Emmanuel Macron est arrivé lundi 6 juillet à Damas, premier chef d’État d’une puissance occidentale à se rendre en Syrie depuis la prise du pouvoir par la coalition islamiste qui a renversé Bachar el Assad en décembre 2024. Dans ses bagages, une restitution symbolique : 23 œuvres archéologiques syriennes, conservées depuis 16 ans à l’Institut du monde arabe à Paris, rapportées dans leur pays d’origine. Ces pièces, prêtées à la France en 2010, auraient dû rentrer en Syrie dès 2013, mais la guerre en avait empêché le retour. « Le président ramène en Syrie des objets archéologiques qui avaient été prêtés à l’Institut du monde arabe en 2010 et qui n’avaient, pour des raisons évidentes, pas pu être retournés en Syrie », a précisé la présidence française.
De la déesse al-Lât au VIIIe siècle omeyyade : des pièces qui rejoindront les musées de Damas, Alep, Palmyre et Lattaquié
Parmi les œuvres restituées figurent notamment la Déesse al-Lât montée sur un chameau, datant du Ier siècle, et une statuette omeyyade de femme couronnée remontant au VIIIe siècle. L’ensemble couvre une période allant de la préhistoire à l’époque abbasside, en passant par les civilisations mésopotamienne, cananéenne, nabatéenne, palmyrénienne, romaine et byzantine.
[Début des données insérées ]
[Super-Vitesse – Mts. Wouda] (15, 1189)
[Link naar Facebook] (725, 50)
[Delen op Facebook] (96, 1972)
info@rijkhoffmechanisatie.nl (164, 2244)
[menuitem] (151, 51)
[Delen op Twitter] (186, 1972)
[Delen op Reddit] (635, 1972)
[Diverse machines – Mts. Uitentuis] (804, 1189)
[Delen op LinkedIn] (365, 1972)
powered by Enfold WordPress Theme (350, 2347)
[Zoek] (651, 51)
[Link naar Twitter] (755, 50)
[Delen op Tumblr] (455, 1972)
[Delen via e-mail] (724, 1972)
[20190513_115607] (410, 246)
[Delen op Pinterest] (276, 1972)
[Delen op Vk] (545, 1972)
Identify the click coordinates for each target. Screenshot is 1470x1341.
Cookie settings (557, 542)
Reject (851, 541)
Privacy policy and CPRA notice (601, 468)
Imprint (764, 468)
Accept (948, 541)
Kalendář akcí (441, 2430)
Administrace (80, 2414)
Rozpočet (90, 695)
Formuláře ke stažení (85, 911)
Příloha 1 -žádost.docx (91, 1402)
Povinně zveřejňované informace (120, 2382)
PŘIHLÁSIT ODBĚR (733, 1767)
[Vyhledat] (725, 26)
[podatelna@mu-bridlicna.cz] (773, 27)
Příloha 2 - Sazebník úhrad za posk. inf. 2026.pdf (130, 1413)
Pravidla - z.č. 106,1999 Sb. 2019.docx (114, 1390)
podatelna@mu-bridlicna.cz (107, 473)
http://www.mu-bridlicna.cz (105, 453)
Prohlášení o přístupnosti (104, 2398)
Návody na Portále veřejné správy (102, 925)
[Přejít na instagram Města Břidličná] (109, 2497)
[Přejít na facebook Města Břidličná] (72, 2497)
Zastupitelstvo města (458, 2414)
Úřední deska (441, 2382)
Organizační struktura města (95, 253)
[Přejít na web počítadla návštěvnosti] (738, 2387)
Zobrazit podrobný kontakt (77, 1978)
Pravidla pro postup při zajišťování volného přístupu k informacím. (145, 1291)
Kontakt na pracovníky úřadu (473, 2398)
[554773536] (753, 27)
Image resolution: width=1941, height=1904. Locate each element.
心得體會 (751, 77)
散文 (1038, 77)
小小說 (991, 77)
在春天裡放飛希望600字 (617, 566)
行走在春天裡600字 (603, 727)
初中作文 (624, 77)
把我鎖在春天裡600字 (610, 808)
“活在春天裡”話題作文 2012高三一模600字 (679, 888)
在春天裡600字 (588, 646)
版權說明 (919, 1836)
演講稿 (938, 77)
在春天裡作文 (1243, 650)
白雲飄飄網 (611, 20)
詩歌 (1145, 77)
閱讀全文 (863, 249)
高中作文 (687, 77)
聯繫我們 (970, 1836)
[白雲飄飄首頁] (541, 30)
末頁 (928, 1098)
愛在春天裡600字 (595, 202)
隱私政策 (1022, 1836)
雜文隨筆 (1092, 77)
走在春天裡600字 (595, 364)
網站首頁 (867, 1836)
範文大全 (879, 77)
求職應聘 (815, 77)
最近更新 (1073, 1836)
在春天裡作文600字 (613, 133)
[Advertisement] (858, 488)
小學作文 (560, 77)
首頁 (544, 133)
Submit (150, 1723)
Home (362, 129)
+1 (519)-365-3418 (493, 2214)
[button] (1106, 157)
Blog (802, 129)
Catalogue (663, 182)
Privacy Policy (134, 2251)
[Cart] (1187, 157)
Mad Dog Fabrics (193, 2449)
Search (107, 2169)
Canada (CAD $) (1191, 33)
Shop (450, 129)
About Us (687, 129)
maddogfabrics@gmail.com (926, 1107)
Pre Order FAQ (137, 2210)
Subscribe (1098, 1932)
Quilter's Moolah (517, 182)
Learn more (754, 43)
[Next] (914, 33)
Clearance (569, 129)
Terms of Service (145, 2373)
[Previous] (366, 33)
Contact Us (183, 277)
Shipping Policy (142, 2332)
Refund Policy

Les pièces seront exposées dans les musées de Damas, d’Alep, de Palmyre et de Lattaquié. « Ces œuvres ont peut-être, probablement, été sauvées, car il y a eu beaucoup de destructions », a confié à France Inter Djamila Chakour, chargée de collections à l’Institut du monde arabe, qui était présente lors de leur installation en 2011. Pour Ammar Kannawi, responsable des musées syriens, « leur retour symbolise la reprise des relations entre la Syrie et la France ». Anne-Claire Legendre, présidente de l’Institut du monde arabe qui accompagnait Macron, a décrit ce moment comme « très émouvant » : « C’est rendre aux Syriens des éléments de leur histoire qui ont été menacés pendant toutes ces années. » L’Institut du monde arabe prépare par ailleurs une grande exposition consacrée à la Syrie pour accompagner le retour du pays sur la scène culturelle internationale.